**Stated task**
Format the entries from the first line through the line that contains "(x=550, y=9)", inclusive, as a JSON list of strings with one string per line and no blank lines. Leave the pictures out of the list.

(Click-target data)
******

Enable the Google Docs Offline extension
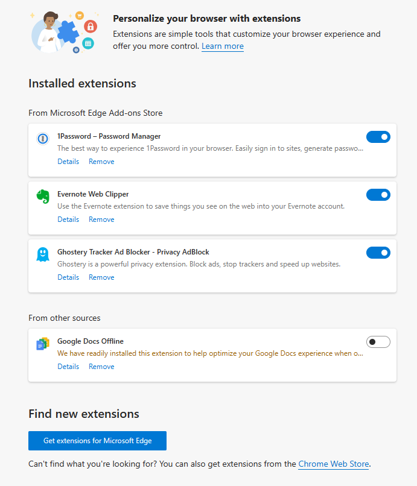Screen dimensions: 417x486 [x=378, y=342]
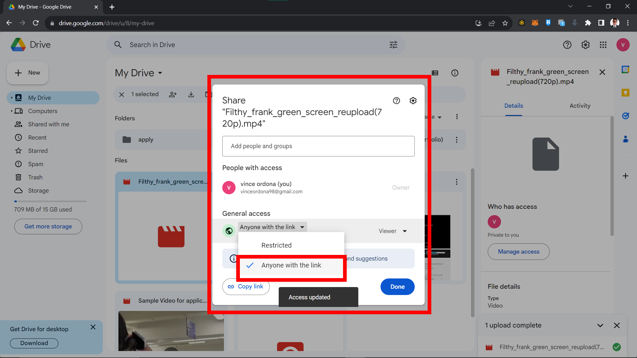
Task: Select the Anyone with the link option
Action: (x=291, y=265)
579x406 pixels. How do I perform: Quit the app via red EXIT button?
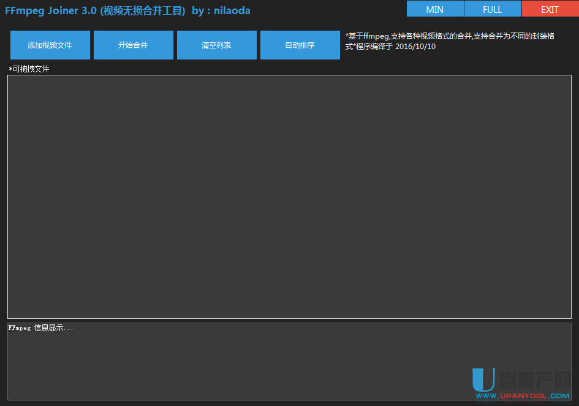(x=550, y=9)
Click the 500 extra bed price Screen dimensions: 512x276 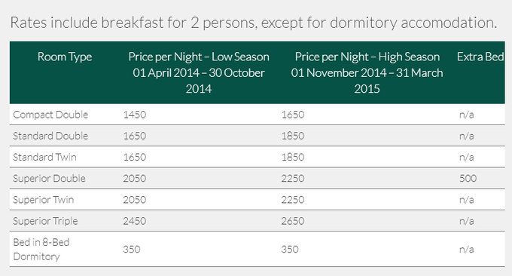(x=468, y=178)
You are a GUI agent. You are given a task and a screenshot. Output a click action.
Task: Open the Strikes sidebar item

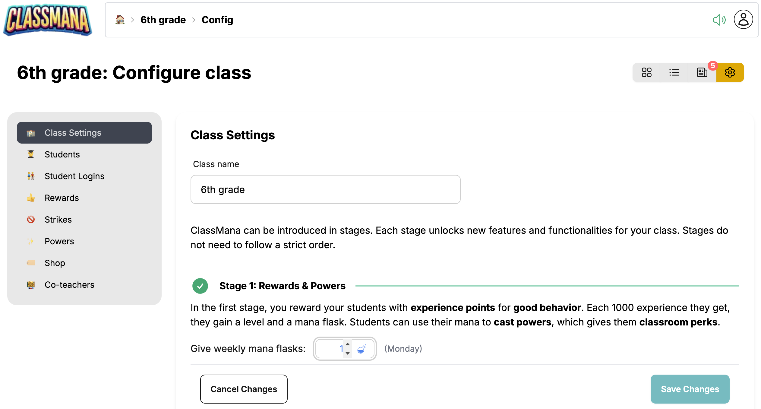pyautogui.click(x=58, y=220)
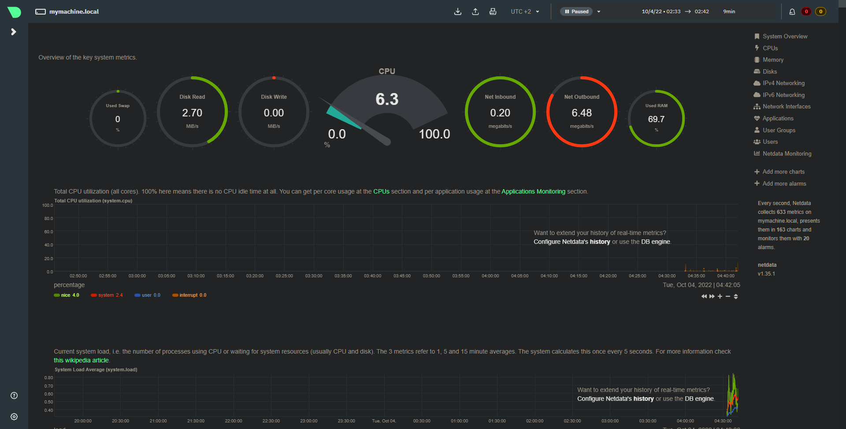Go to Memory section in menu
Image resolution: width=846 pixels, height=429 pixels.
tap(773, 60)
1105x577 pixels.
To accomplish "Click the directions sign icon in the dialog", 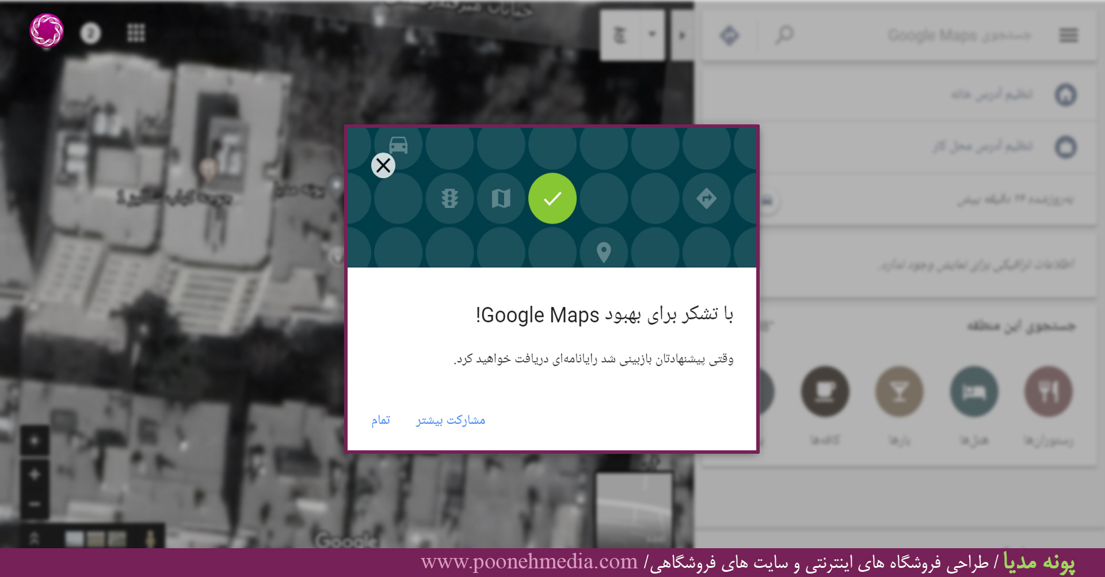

******

**Answer to the task**
[
  "Enable the Google Docs Offline extension",
  "Screen dimensions: 417x486 [x=378, y=342]",
  "Task: Select the Anyone with the link option",
  "Action: (x=291, y=265)",
  "579x406 pixels. How do I perform: Quit the app via red EXIT button?",
  "(x=550, y=9)"
]